**WHAT YOU WILL DO:**
Word-for-word repetition of the records below is needed, but only from the line holding "Open the Customize menu" through the final line, with pictures excluded.

(Collected data)
[Start of Attachment]

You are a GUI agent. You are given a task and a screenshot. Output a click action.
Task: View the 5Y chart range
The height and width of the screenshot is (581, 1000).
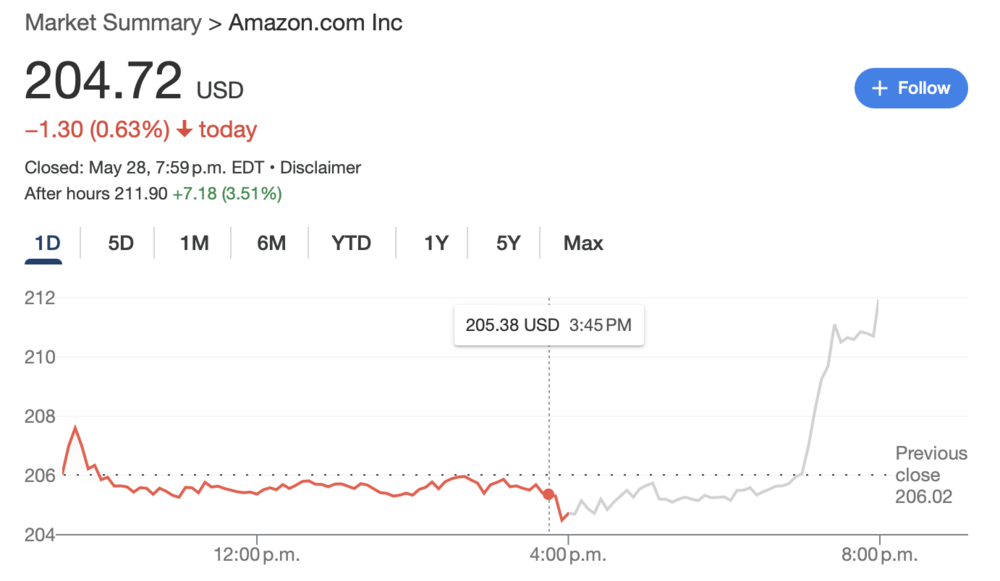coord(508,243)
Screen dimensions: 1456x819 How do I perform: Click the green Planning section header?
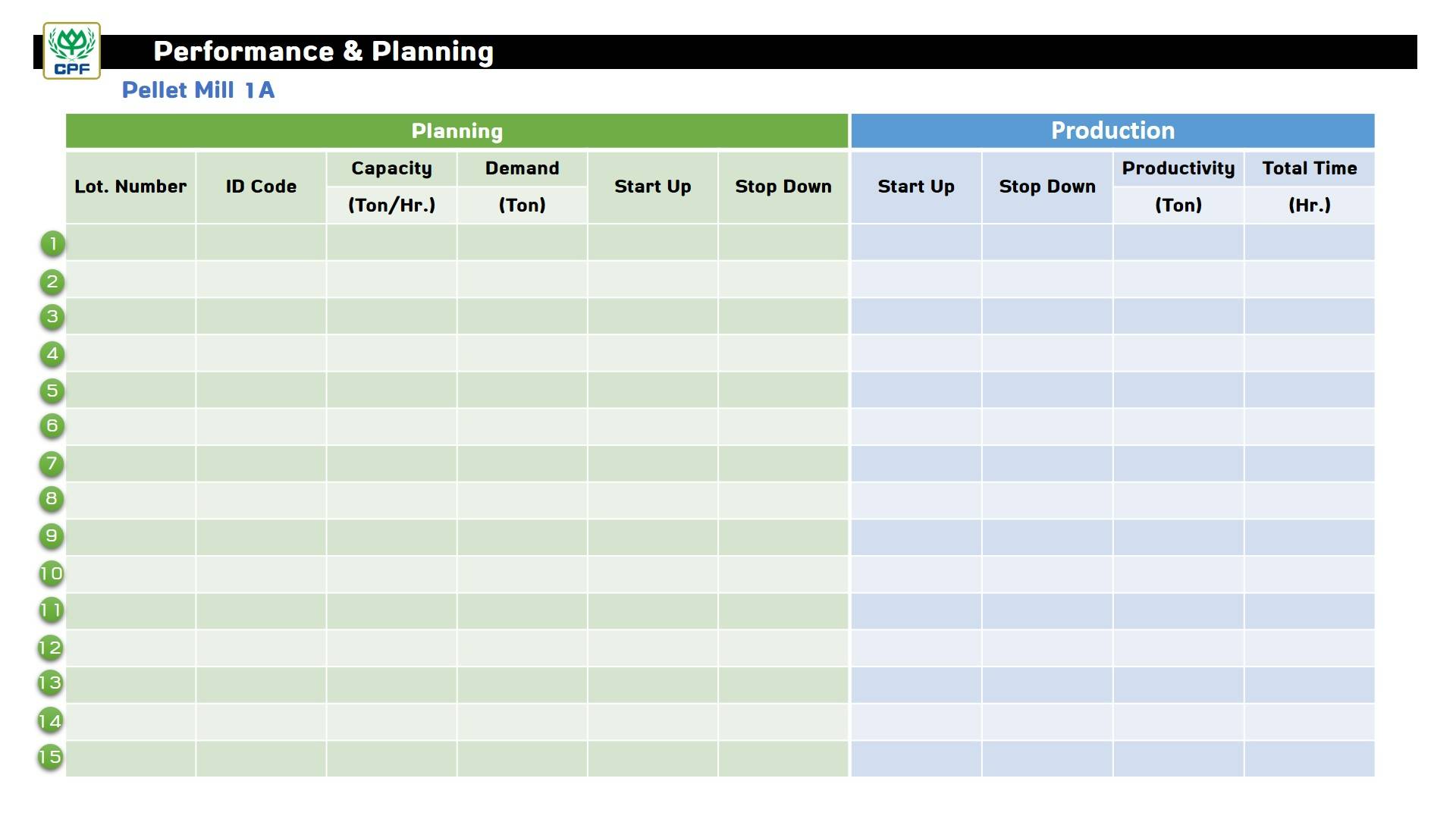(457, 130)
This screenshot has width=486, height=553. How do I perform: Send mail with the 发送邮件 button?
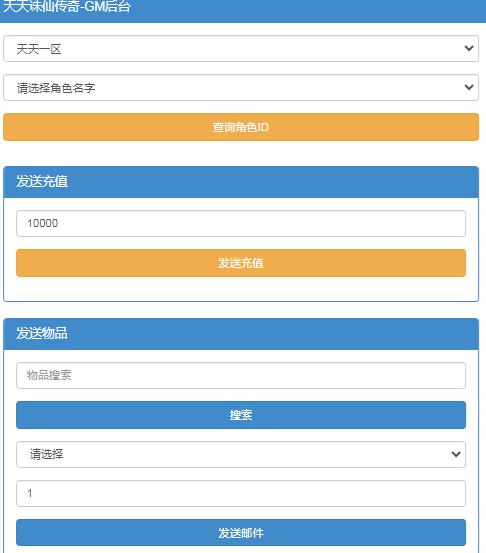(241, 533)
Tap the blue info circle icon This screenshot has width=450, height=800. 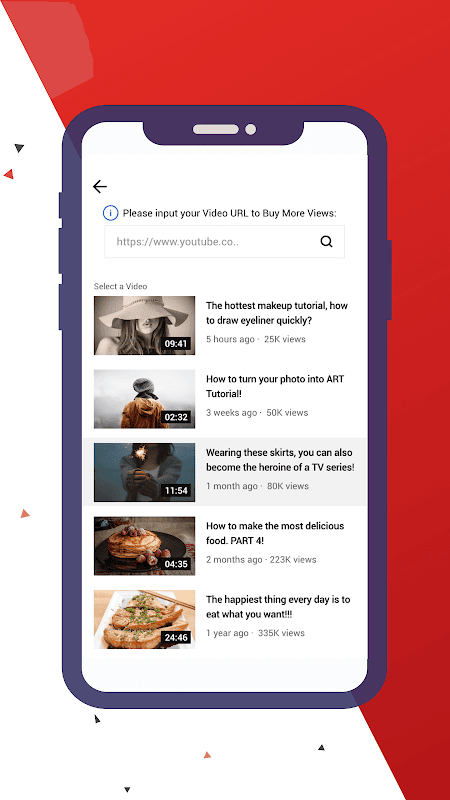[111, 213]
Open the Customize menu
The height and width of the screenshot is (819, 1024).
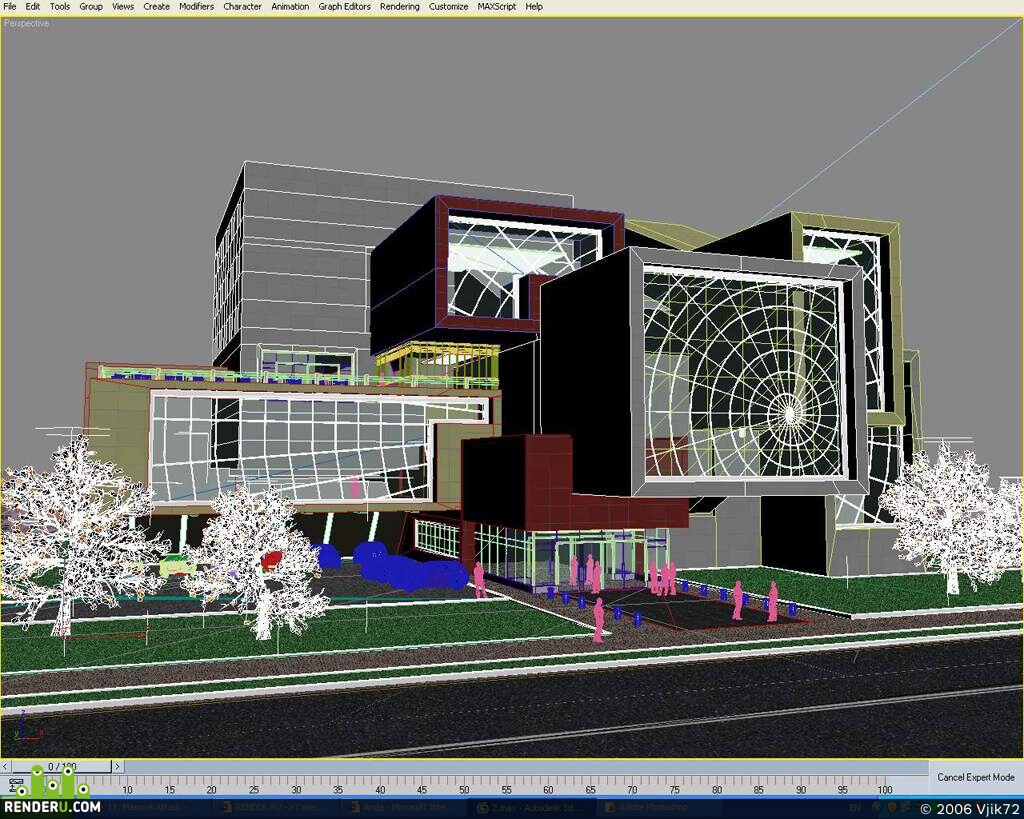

[End of Attachment]

**WRITTEN ANSWER:**
Open the Customize menu
The height and width of the screenshot is (819, 1024).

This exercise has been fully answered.